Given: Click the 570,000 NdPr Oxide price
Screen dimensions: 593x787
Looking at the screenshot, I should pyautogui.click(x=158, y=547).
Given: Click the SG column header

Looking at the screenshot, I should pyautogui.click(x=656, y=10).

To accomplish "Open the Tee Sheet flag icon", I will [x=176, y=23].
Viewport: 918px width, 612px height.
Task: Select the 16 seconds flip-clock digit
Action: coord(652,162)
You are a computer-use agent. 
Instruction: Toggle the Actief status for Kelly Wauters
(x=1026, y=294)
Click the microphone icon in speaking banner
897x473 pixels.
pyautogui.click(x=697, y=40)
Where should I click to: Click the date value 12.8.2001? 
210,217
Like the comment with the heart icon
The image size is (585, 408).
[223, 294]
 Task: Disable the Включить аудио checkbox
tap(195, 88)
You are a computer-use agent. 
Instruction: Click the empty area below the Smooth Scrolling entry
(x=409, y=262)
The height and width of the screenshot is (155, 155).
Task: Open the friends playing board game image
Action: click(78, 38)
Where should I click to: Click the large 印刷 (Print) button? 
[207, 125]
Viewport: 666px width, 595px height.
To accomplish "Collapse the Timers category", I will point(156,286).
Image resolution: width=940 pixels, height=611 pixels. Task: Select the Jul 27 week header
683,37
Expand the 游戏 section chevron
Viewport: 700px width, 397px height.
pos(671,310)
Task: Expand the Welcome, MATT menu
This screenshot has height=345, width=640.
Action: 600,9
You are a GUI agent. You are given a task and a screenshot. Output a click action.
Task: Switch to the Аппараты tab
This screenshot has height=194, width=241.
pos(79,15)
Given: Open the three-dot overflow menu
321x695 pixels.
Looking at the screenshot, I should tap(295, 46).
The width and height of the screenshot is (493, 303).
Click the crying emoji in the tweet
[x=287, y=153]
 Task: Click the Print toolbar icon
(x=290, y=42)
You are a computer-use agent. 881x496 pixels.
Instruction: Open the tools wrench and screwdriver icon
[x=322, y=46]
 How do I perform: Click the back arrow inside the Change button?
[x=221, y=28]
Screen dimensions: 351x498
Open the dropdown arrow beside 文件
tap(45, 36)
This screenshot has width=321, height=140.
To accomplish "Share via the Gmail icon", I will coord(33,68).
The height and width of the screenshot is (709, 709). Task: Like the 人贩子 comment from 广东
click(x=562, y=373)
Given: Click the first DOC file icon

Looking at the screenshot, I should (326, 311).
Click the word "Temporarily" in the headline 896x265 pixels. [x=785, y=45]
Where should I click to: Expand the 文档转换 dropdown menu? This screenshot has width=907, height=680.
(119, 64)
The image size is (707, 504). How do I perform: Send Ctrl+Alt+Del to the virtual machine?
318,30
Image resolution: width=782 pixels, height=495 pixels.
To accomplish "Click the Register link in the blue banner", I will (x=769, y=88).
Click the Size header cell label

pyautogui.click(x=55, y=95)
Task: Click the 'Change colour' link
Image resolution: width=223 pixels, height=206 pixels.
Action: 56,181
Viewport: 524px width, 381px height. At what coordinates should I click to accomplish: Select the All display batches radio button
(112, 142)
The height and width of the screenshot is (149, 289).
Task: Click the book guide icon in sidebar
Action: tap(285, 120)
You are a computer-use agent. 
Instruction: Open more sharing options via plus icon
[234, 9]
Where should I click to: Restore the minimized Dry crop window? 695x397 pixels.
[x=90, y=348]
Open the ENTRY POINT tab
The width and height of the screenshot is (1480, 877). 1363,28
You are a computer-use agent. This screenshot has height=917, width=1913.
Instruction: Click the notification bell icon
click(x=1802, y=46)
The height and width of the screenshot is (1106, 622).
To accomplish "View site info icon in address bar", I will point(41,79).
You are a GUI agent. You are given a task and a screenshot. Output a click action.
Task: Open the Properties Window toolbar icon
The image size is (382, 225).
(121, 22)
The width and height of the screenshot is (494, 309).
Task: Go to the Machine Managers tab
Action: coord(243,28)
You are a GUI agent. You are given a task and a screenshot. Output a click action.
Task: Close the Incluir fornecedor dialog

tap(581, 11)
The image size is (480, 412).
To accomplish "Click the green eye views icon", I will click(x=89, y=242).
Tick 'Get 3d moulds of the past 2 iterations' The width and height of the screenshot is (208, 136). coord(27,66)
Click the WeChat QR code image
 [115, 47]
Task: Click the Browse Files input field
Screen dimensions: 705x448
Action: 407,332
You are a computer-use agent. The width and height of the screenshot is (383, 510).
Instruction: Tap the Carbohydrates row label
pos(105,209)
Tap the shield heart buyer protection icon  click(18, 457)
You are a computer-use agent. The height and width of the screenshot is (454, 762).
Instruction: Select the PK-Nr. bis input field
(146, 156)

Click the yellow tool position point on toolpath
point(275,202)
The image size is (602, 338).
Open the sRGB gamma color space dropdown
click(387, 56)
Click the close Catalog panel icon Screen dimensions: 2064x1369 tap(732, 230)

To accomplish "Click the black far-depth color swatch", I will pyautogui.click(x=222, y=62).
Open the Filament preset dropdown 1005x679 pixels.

........

- Task details: Word for word, copy all of the listing above.

- Output for this exercise:
Given: Click the 570,000 NdPr Oxide price
Screen dimensions: 593x787
Looking at the screenshot, I should pyautogui.click(x=158, y=547).
Given: Click the SG column header

Looking at the screenshot, I should pyautogui.click(x=656, y=10).

To accomplish "Open the Tee Sheet flag icon", I will [x=176, y=23].
Viewport: 918px width, 612px height.
Task: Select the 16 seconds flip-clock digit
Action: coord(652,162)
You are a computer-use agent. 
Instruction: Toggle the Actief status for Kelly Wauters
(x=1026, y=294)
Click the microphone icon in speaking banner
897x473 pixels.
pyautogui.click(x=697, y=40)
Where should I click to: Click the date value 12.8.2001? 
210,217
Like the comment with the heart icon
The image size is (585, 408).
[223, 294]
 Task: Disable the Включить аудио checkbox
tap(195, 88)
You are a computer-use agent. 
Instruction: Click the empty area below the Smooth Scrolling entry
(x=409, y=262)
The height and width of the screenshot is (155, 155).
Task: Open the friends playing board game image
Action: click(78, 38)
Where should I click to: Click the large 印刷 (Print) button? 
[207, 125]
Viewport: 666px width, 595px height.
To accomplish "Collapse the Timers category", I will point(156,286).
Image resolution: width=940 pixels, height=611 pixels. Task: Select the Jul 27 week header
683,37
Expand the 游戏 section chevron
Viewport: 700px width, 397px height.
pos(671,310)
Task: Expand the Welcome, MATT menu
This screenshot has height=345, width=640.
Action: 600,9
You are a GUI agent. You are given a task and a screenshot. Output a click action.
Task: Switch to the Аппараты tab
This screenshot has height=194, width=241.
pos(79,15)
Given: Open the three-dot overflow menu
321x695 pixels.
Looking at the screenshot, I should tap(295, 46).
The width and height of the screenshot is (493, 303).
Click the crying emoji in the tweet
[x=287, y=153]
 Task: Click the Print toolbar icon
(x=290, y=42)
You are a computer-use agent. 881x496 pixels.
Instruction: Open the tools wrench and screwdriver icon
[x=322, y=46]
 How do I perform: Click the back arrow inside the Change button?
[x=221, y=28]
Screen dimensions: 351x498
Open the dropdown arrow beside 文件
tap(45, 36)
This screenshot has width=321, height=140.
To accomplish "Share via the Gmail icon", I will coord(33,68).
The height and width of the screenshot is (709, 709). Task: Like the 人贩子 comment from 广东
click(x=562, y=373)
Given: Click the first DOC file icon

Looking at the screenshot, I should (326, 311).
Click the word "Temporarily" in the headline 896x265 pixels. [x=785, y=45]
Where should I click to: Expand the 文档转换 dropdown menu? This screenshot has width=907, height=680.
(119, 64)
The image size is (707, 504). How do I perform: Send Ctrl+Alt+Del to the virtual machine?
318,30
Image resolution: width=782 pixels, height=495 pixels.
To accomplish "Click the Register link in the blue banner", I will (x=769, y=88).
Click the Size header cell label

pyautogui.click(x=55, y=95)
Task: Click the 'Change colour' link
Image resolution: width=223 pixels, height=206 pixels.
Action: 56,181
Viewport: 524px width, 381px height. At what coordinates should I click to accomplish: Select the All display batches radio button
(112, 142)
The height and width of the screenshot is (149, 289).
Task: Click the book guide icon in sidebar
Action: tap(285, 120)
You are a computer-use agent. 
Instruction: Open more sharing options via plus icon
[234, 9]
Where should I click to: Restore the minimized Dry crop window? 695x397 pixels.
[x=90, y=348]
Open the ENTRY POINT tab
The width and height of the screenshot is (1480, 877). 1363,28
You are a computer-use agent. This screenshot has height=917, width=1913.
Instruction: Click the notification bell icon
click(x=1802, y=46)
The height and width of the screenshot is (1106, 622).
To accomplish "View site info icon in address bar", I will point(41,79).
You are a GUI agent. You are given a task and a screenshot. Output a click action.
Task: Open the Properties Window toolbar icon
The image size is (382, 225).
(121, 22)
The width and height of the screenshot is (494, 309).
Task: Go to the Machine Managers tab
Action: coord(243,28)
You are a GUI agent. You are given a task and a screenshot. Output a click action.
Task: Close the Incluir fornecedor dialog

tap(581, 11)
The image size is (480, 412).
To accomplish "Click the green eye views icon", I will click(x=89, y=242).
Tick 'Get 3d moulds of the past 2 iterations' The width and height of the screenshot is (208, 136). coord(27,66)
Click the WeChat QR code image
 [115, 47]
Task: Click the Browse Files input field
Screen dimensions: 705x448
Action: 407,332
You are a computer-use agent. The width and height of the screenshot is (383, 510).
Instruction: Tap the Carbohydrates row label
pos(105,209)
Tap the shield heart buyer protection icon  click(18, 457)
You are a computer-use agent. The height and width of the screenshot is (454, 762).
Instruction: Select the PK-Nr. bis input field
(146, 156)

Click the yellow tool position point on toolpath
point(275,202)
The image size is (602, 338).
Open the sRGB gamma color space dropdown
click(387, 56)
Click the close Catalog panel icon Screen dimensions: 2064x1369 tap(732, 230)

To accomplish "Click the black far-depth color swatch", I will pyautogui.click(x=222, y=62).
Open the Filament preset dropdown 1005x679 pixels.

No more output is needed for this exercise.